Bei dem zu rezensierenden Band handelt es sich um die kumulative Habilitationsschrift des Potsdamer Erziehungswissenschaftlers Jörg-W. Link. Er führt in diesem Buch elf Einzelstudien zu den Themenkomplexen „Metastudien zum bildungshistorischen Kontext der Reformpädagogik“, „Bildungshistorische Quellenstudien zu Schulreformprozessen“ sowie „Schulpädagogische Perspektiven, Konsequenzen für die Lehrerbildung“ zusammen, die bereits verstreut an anderer Stelle veröffentlicht wurden, und rahmt und verbindet sie durch einen ca. 80-seitigen Manteltext, der die Brücke zwischen den einzelnen Studien und einem erziehungswissenschaftlichen Verständnis von Schulentwicklungsprozessen schlägt. Neben einer „inhaltliche[n], theoretische[n] und methodische[n] Klammer“ (9) der Einzelstudien besteht das Ziel dieses Manteltextes in der Entwicklung eines „Strukturmodell[s] gelingender Schulreformprozesse“ (9).
Zunächst werden das Erkenntnisinteresse (die Frage nach wiederkehrenden (Handlungs-)Mustern gelingender Reformprozesse), das Quellenmaterial (neben Schul- und Personalakten z.B. Schulchroniken, Konferenzprotokolle sowie zwei eigens geführte Interviews) und die Zielsetzung der Arbeit vorgestellt, Historische Schulforschung und Schulentwicklungsforschung zueinander in Beziehung zu setzen.
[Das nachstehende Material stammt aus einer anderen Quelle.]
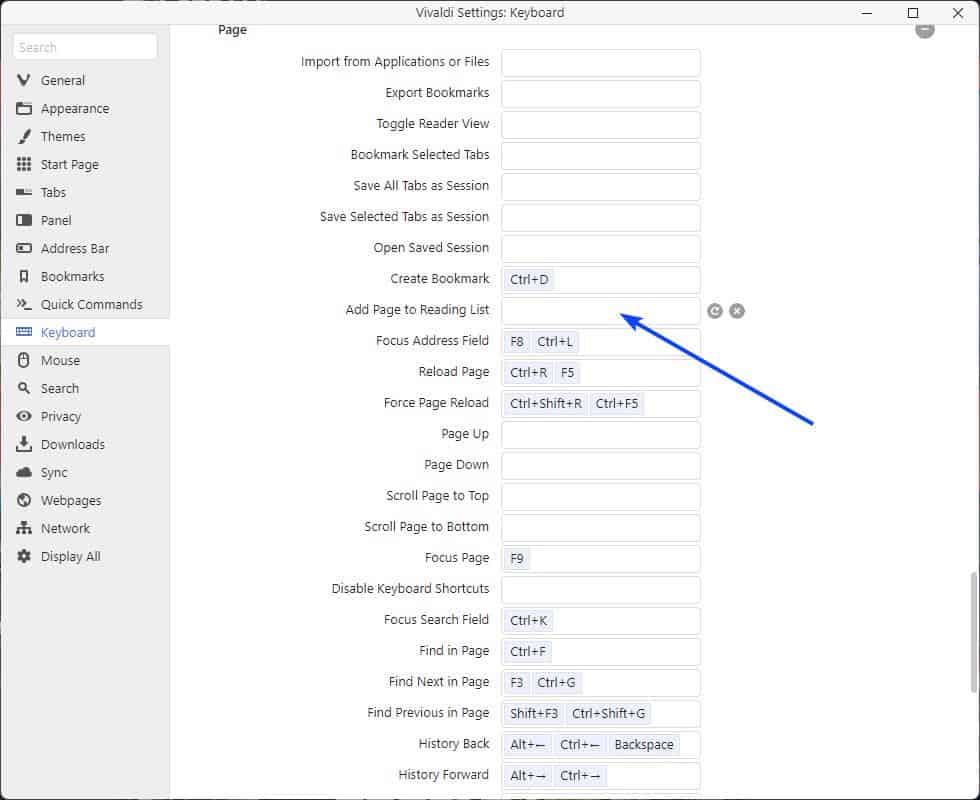Collapse the Page shortcuts section
Viewport: 980px width, 800px height.
(923, 30)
Methodisch folgt Link dabei einem „geschichtstheoretischen Ansatz“ im Sinne von Landwehrs Theorie der „Chronoferenzen“ (17) [1].
Im Anschluss an einen Überblick über den aktuellen Theoriediskurs der Schulentwicklungsforschung, der – so der Befund – nahezu ohne historische Bezugnahmen auskommt (vgl. 23–28), entfaltet Link auf Grundlage seiner empirischen Quellenforschung und der herausgearbeiteten Diskurse „Handlungsmuster und Strukturen“, die von den Akteur:innen „im Reformprozess“ (30) selbst entwickelt worden seien. Als Gelingensfaktoren arbeitet er „Krise, Kommunikation, Kooperation, Kapazitäten und Kompetenzen – als Fünf-K-Struktur gelingender Schulreformprozesse“ heraus (30f.). Mit „Krise“ bezeichnet er den Auslöser eines Reformprozesses, mit „Kommunikation“ den unverzichtbaren und transparenten Austausch aller Beteiligten, mit „Kooperation“ eine verantwortungsdifferenzierende Zusammenarbeit, mit „Kapazitäten“ die Schaffung von Raum und Zeit für Reformen und mit „Kompetenzen“ die durchgängige Bereitschaft zur Reflexion der gemachten Erfahrungen. Als zusätzliche „Bedingungsmerkmale“ fügt er noch weitere Akteure im Reformprozess („Kinder, Jugendliche und Eltern“) sowie „Kollegiale Kreativität und kollegiale Visionäre bei der Gestaltung alternativer Lehr-Lern-Umgebungen“ (30; Fett- und Kursivsatz im Orig.) hinzu, so dass er final zu einer „Fünf-plus-zwei-K-Struktur gelingender Schulreformprozesse“ (30) gelangt.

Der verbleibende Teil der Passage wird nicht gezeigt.